OPINION

COMMENTARY: Residents must fight Camden High plan

KEITH E. BENSON

Recently, a lot of attention has been dedicated to presumed greatness of a new Camden High School. But to discuss a new Camden High School and the destruction of the existing Camden High that anchors the Parkside community, and neglect to mention broader development efforts planned for Parkside, is grossly incomplete.

As you read, plans are in motion to expand Cooper University Hospital’s and Our Lady of Lourdes Medical Center along Haddon Avenue, dubbed the “Medical Mile.” A new takeover school, UnCommon, is currently under construction on Haddon Avenue, and plans for new shops and bike paths are all in the works for Parkside.

While some with political and economic power in Camden view such developments as “progress” and “revitalization,” they are neglecting to take into account the impact it will have on Parkside residents who do not have the economic wherewithal to withstand the rise in taxes and rental rates that are sure to follow — thus, possibly displacing many.

Further, in order to “flip” a neighborhood, development and the collapsing of existing schools are prerequisites to changing the demography of a neighborhood. Indeed, what drove “white flight” was not urban riots of the 1960s or urban blight of the post-industrial age. It was Brown v. Board of Education, integrating schools. For the vast majority of urban working- and middle-class white parents, particularly in the North, this was unacceptable and many opted to flee urban areas for the suburbs en masse.

With racist housing and employment practices like redlining, coupled with discriminatory lending policies from banks, most urban black people were both locked in cities and underemployed. Certainly, some black people were able to achieve success academically and economically, and rather than stay within cities experiencing deliberate divestment, they opted, too, to move to suburbia.

Today, however, cities nationwide are ushering in a “back to the city” movement targeting white millennials and the black middle class — and Camden is no different. With all the development planned for the Waterfront and the expansion of “meds and eds” along Broadway, there is little doubt the powerful elite in Camden, who have no use for the low-income minorities living here, have planned for their displacing, thus achieving neighborhood turnover.

This is why the issue of the future of Camden High School is so important. A massive body of research connects home prices to perceived local school “quality” (with quality invariably indicating affluent and white). For this to take place, and for the mayor’s development plans to bear fruit for Camden’s connected class and powerful outsiders, the current Parkside neighborhood cannot exist.

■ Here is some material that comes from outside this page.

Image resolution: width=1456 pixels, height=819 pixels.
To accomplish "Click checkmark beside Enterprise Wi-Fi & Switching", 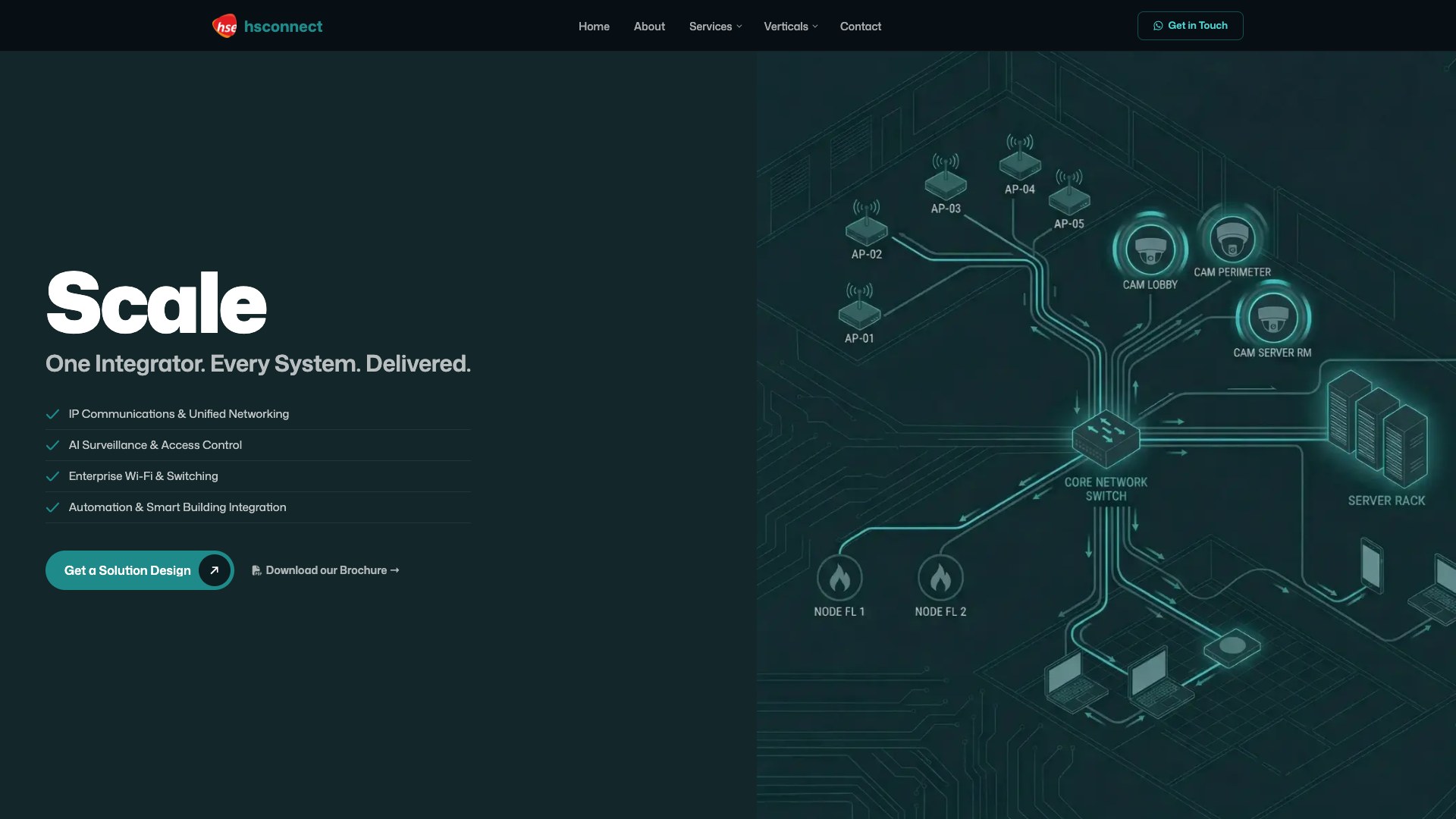I will [x=52, y=476].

Camden High School, the city's flagship school, is known as 'The Castle on the Hill.'

To developers and city planners, the present Camden High School is a deterrent to prospective middle-class homeowners, both black and white, because the school (beautiful as it is) is attended by black and Hispanic children and is keeping local properties feasible for lower-income residents to afford. As such, the school has to be torn down for the “new” Parkside.

The proposal of a new Camden High School is really part of a broader Parkside development strategy intended to benefit a targeted few and victimize lower-income residents. This behavior, sadly, is consistent from our local politicians, but an honest conveyance of this issue would go far in educating our Camden community about what we stand to lose if Camden High is torn down.

We, as a community of people who care about our neighbors, must fight this, because our collective future here depends on it.

Dr. Keith E. Benson is a teacher at Camden High School.